Cinnamon Pinwheels OR
Seaweed Pinwheels

1 cup sugar
1/4 to 1/2 tsp cinnamon (to taste)
1 sheet frozen puff pastry (about 8 1/2 oz.), thawed but still cold

1. Mix the sugar and cinnamon together; dust work surface with half of it. Don’t unfold the puff pastry. Put it on the sugar and dust the top. Roll the dough, keeping sugar on both sides, into a 13-x-15-inch rectangle.

2. Brush off excess sugar and, starting from a short side, roll up the dough jelly-roll fashion. Cut 1/2-inch-thick slices and place them 2 inches apart on a parchment-lined baking sheet.

3. Bake at 350°F for 20 to 25 minutes, or until baked through to the center. Lift them off the sheet immediately and turn them over onto a clean sheet of parchment. Cool before serving.

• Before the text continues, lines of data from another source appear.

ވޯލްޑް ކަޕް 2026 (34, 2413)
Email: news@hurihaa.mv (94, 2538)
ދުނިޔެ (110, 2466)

For the Savory Seaweed Version:

The dough was already rolled out, so all I did was brush the top of the dough with a little melted butter, sprinkle the surface with salt, and then dust it with seaweed flakes. Trader Joe’s sells bags of dried seaweed now, chich practically crumble when you touch them. Instead of slicing them into 1/2-inch rounds, as I'd done with the sweet pinwheels, I cut these very thin - the rounds were between 1/6- and 1/4-inch thick. Bake these longer, in a 375-degree F oven for about 17 minutes. No need to flip these, just put them on a rack to cool.